Sunday 25 February 2018

Working it out - A diet in case I meet Juliette Binoche

Juliette Binoche
Juliette Binoche

John Masterson

It always amazes me how often other people mention the doctor. I am disturbingly healthy. I last missed a day's 'work' when I was in secondary school and was poleaxed with the flu. The result is that I never believe people who say they have the flu now, unless they are properly ill. Most have a head cold, and I do get those. Being male, I keep going and infect everyone in my path. I do concede that this is bad manners, but it is part of what I am.

Some years ago, I began to feel unwell and tired. I didn't even have a GP. I found one and after a while he discovered that I was coeliac. He also told me I had high cholesterol but I think they all say that. I ignored his advice to take some drug. I like my drug-free life and will probably drop dead tomorrow. Doctors think of cure. I think side-effects. All doctors tell you to lose weight, and there is no need to pay for that.

The coeliac cure is simple. Do not eat gluten. Within days, I felt better. Within weeks, I was back to myself. I could eat vegetables, meat, fish, eggs, fruit. I could not eat bread, pasta, cakes, biscuits and the like. This was not a problem except that it is a bit a pain when you want a quick snack. A burger is out and a sandwich is as welcome as strychnine.

Frequently, these munchies strike at the middle of the day. One of the faults with male psychology is that if we have been well behaved, and our standards are low, then we deserve a reward. It is very easy to say that because you haven't eaten biscuits for a year you deserve an ice cream or a bar of chocolate. And to convince yourself not to look too closely at the label in case there is a tincture of gluten in there. Before long, I found that I hadn't eaten biscuits or cake or bread for several years and had rewarded myself most weeks with more chocolate and ice cream than any primary schooler would put away at a birthday party. I learned this from the only thing in life that doesn't lie. The weighing scales.

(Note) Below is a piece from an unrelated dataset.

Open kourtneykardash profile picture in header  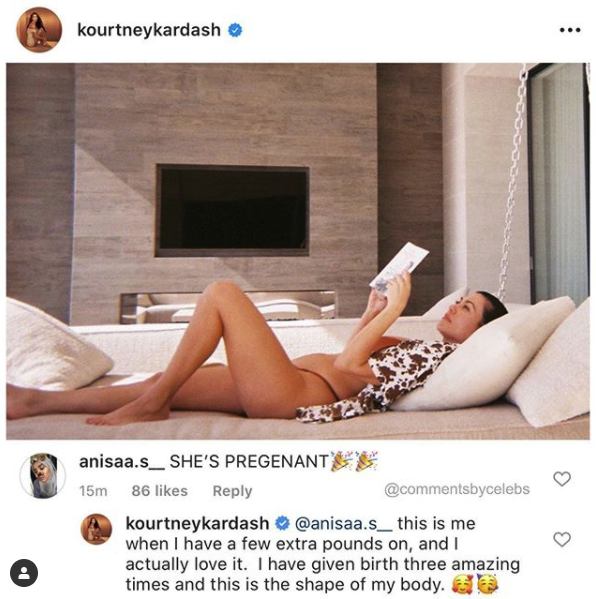(x=39, y=30)
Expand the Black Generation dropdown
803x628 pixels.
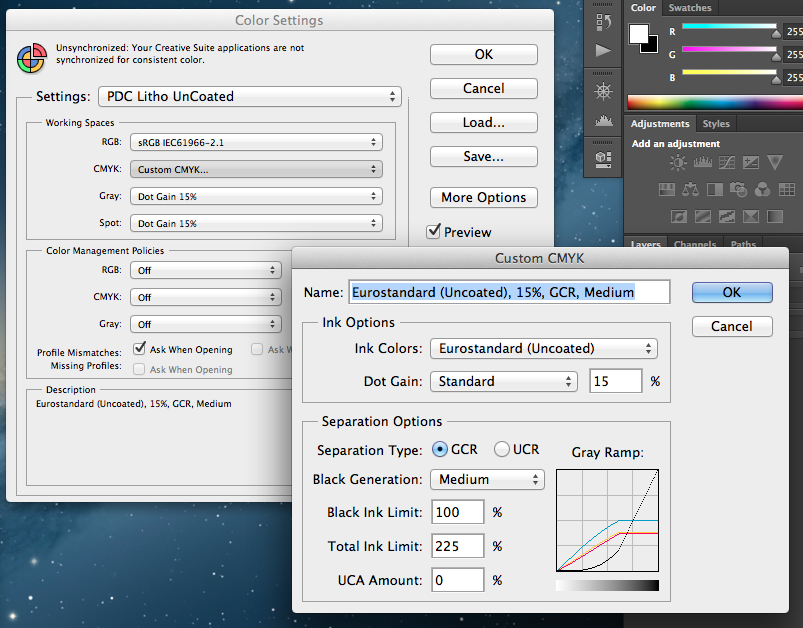pyautogui.click(x=487, y=480)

After years of never quite giving up the junk, I have now come up with a method that works. I call it the Free Pass diet. My Free Pass is Juliette Binoche. This is not a problem. Anyone smart enough to love me would also be smart enough to know I hadn't a chance. Myself? I fondly think I might have a slim chance under the right circumstances. One never knows when those particular circumstances will materialise. And this is the key to eating well. Juliette could be at the petrol station where I'm buying my treat. So I conjure up the image of having my gob wrapped around a choc ice with melted bits dripping on my shirt when there is a knock on the window and there she is, asking directions to Kilkenny.

Junk food has not passed my lips since. I live in hope.